• _Task details_
The lines you should transcribe are those from the one containing "Task: Open the user account profile icon" to the end of the listing below, exactly, with pictures left out.

┌─ Data records

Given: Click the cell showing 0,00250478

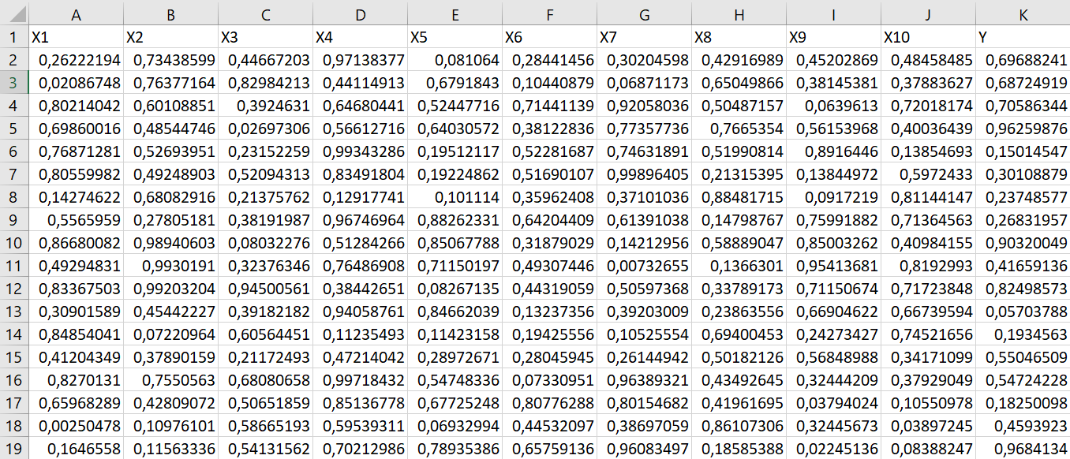Looking at the screenshot, I should pos(76,426).
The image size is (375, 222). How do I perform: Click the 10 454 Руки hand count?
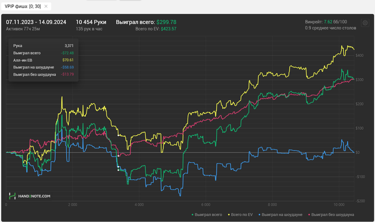pos(91,22)
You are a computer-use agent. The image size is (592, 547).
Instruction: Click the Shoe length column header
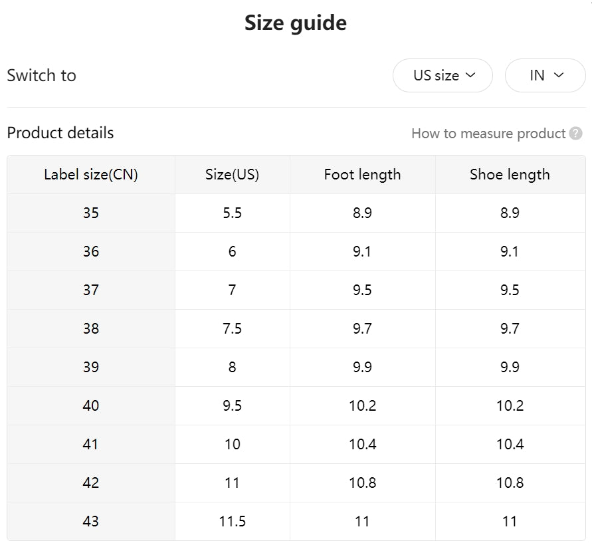(x=510, y=175)
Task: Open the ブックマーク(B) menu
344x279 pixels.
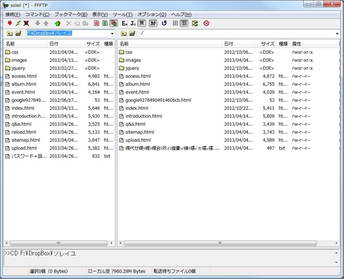Action: click(71, 15)
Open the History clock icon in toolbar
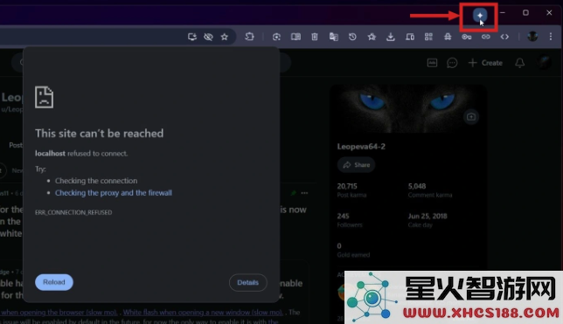 point(352,37)
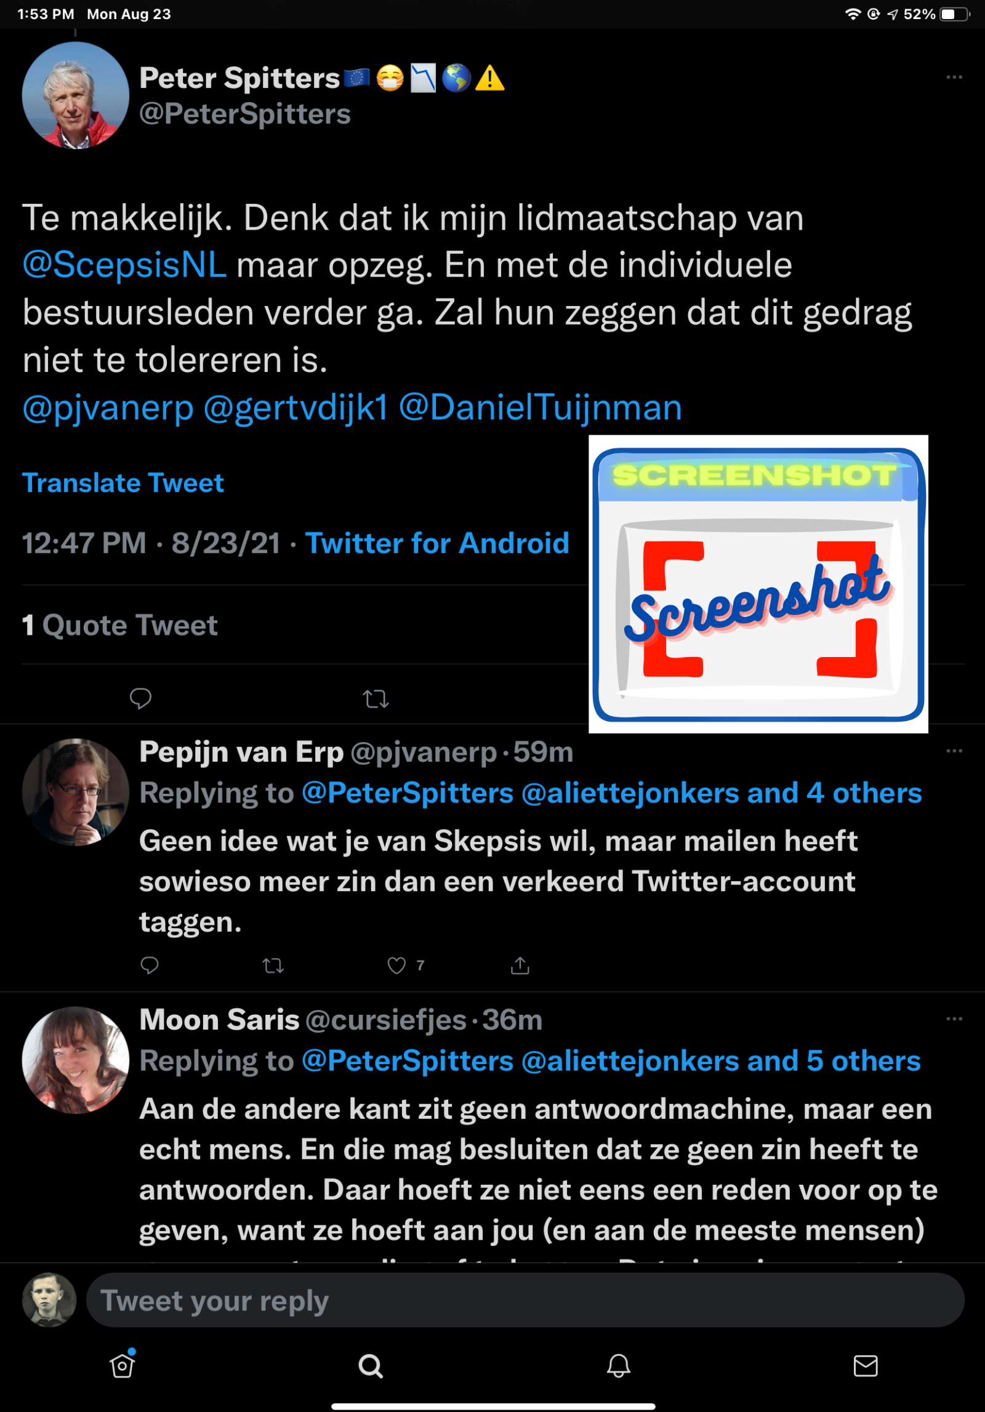Click Translate Tweet link
Image resolution: width=985 pixels, height=1412 pixels.
(123, 483)
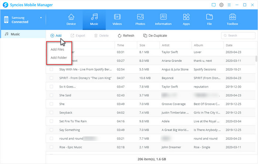Screen dimensions: 258x164
Task: Click the feedback message icon in title bar
Action: pos(214,5)
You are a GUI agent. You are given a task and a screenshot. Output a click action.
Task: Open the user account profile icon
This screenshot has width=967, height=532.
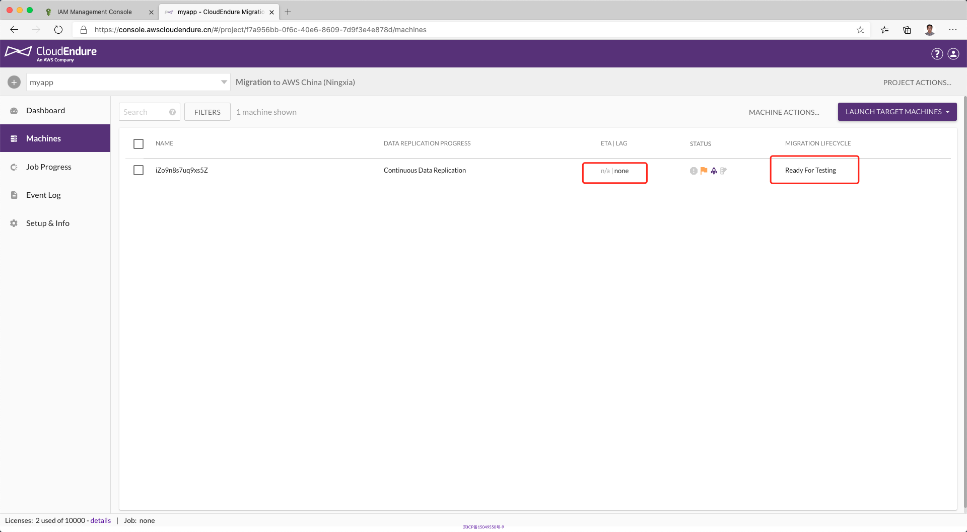[953, 54]

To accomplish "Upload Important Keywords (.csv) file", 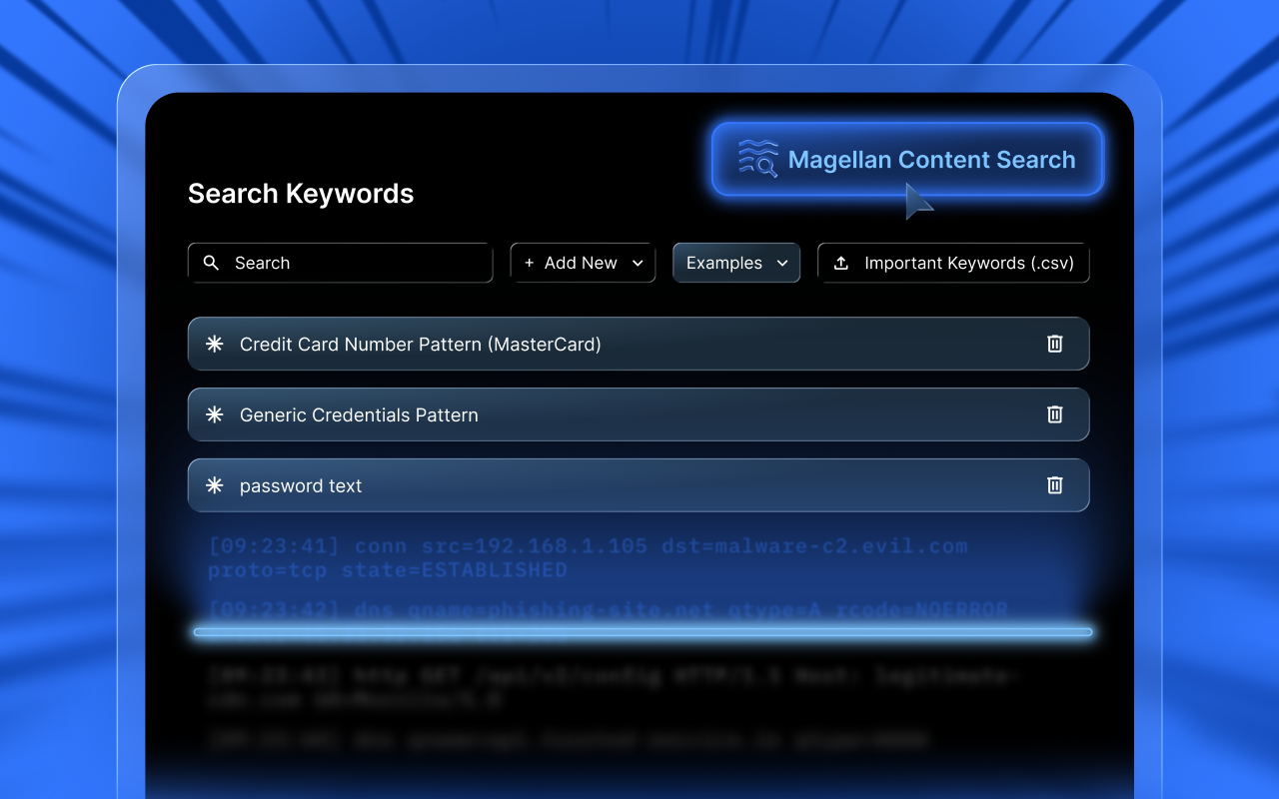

└─

• _Task output_
Task: Open the user account profile icon
This screenshot has width=967, height=532.
[953, 54]

To accomplish "Upload Important Keywords (.csv) file", 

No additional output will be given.